いろんな、にわか知識を頭に詰め込み、朝一番で担当の先生に話を伺いました。
実は担当の先生は、その病院の外科部長であることが昨夜のネット調査でわかりました。
「財前みたいな外科医だったらどうしよう」
と思いながら話を始めると、どちらかというと里見タイプ。
二度目の家族への説明であるにもかかわらず、しかも手術1時間前の時間であるにもかかわらず、きちんと説明し、私のいろんな質問にも答えていただきました。
途中、電話が入っても、
「今、患者さんの家族と大事な話をしている。」
と私との話を優先してくれます。
私が気になっていた主なものは、病理検査では良性なのに手術が必要なのか、執刀医師の腹腔鏡を用いた手術の経験度合い・およびチームワーク、偶発症(つまり事故や失敗)の確率、開腹手術への切り替えのタイミングなどです。
すべてきちんと答えていただき、最後に、
「どうされますか?通常の開腹手術をご希望ならばそう致します。」
と、病院側の判断を押し付けずに、こちらの判断を尊重していただきました。
質問に答えていただいたその姿勢、患者の家族が心配されるのは当然という姿勢、いろいろと聞いていただく事は医者にとっても歓迎との姿勢、そして、先生のはっきりとした物言い、それで「この先生なら大丈夫だ」という安心感を私と母は持つ事ができました。
母親も、臨床研究の承諾書に署名する時にとても迷ったという事で、私がいろいろと聞いて納得した事により安心したみたいです。
「予定通りの方法でお願いします。」
私はそう答えていました。
そういう事があって、予定通り10時から手術が始まりました。
3時間たったところで、看護師さんから話があるとの連絡を受けて、何事かと緊張しましたが、腹腔鏡での手術が無事終わったという事を報告しに来て下さいました。
あとは、小さく開腹して切り取った部分を取り出すという事でした。
「それは順調という事ですね。」
と私が言うと、
「はい。」
との返事。
ほっとしました。
2時半頃手術が終わり、先生の説明を聞きました。
机の上には切り取った胃が4箇所ピンで刺して伸ばしてあります。
その真ん中に、1cmちょっとくらいのポリープがあります。
手術は思っていた通りに無事終わったということで、患部も粘膜部分だけで、筋肉部分までは行っていないとの事で、たぶんこれで完治するでしょうとの事でした。
良性でも、2年前に内視鏡手術で同じ場所のポリープを取っている事、その後同じところに以前よりも大きいポリープができた事で、がん化する恐れ、あるいは内部はがん化している可能性もあるということで、今回は切除の判断を下されました。
素人には今回の処置が正しい判断かどうかわかりませんが、結果オーライという事でよかったかなと思っています。
大事なのは、
「よくわかりませんが、先生におまかせします。」
というのではなくて、本人や家族がメリット・デメリットも知った上で、きちんと判断する事です。

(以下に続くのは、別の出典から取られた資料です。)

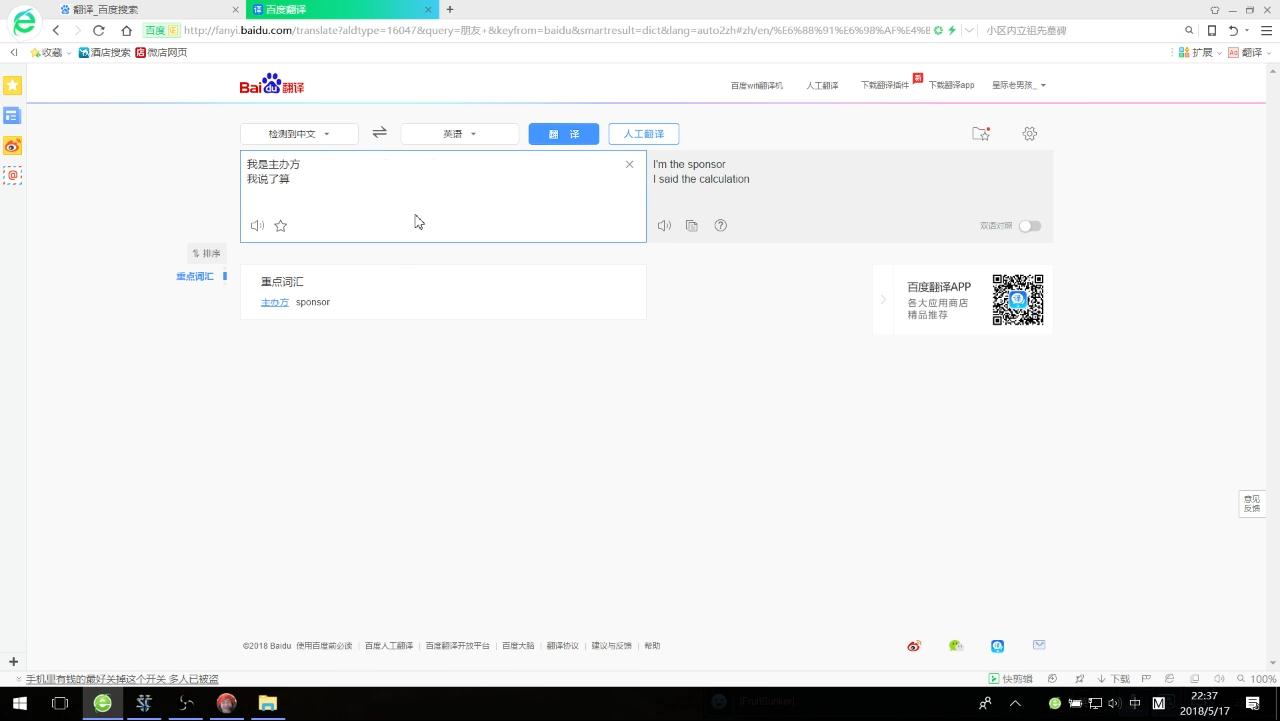Open translation settings gear icon

(1029, 134)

そして、医者はそのための説明をおろそかにしてはいけないという事です。
父は、術後はしゃべれる状態ではありませんでしたが、明日には歩く事が出来て、3日目くらいから普通の食事ができるそうです。
胃の縫合部からの食べ物のもれによる腹膜炎とか、脳梗塞の薬を控えている事による脳梗塞の再発など、まだわずかな危険性は残っていますが、たぶん大丈夫でしょう。
・・・・・・★
それにしても今年は大変な一年でした。
・娘の不登校
・私の自律神経失調症、高血圧
(高血圧は、母よりも私の方がひどい数値でした・・・(~_~;))
・娘の髄膜炎
・母の足の骨折
・父の胃の手術
心が安定していた時なんて少しもなかったように思います。
いつもいつも、何かに心をすり減らして疲れていた気がします。
まだ12月も半分残っていますが、この半分も無事何事も無く過ぎて、来年はみんな健康でいい年でありたいものです。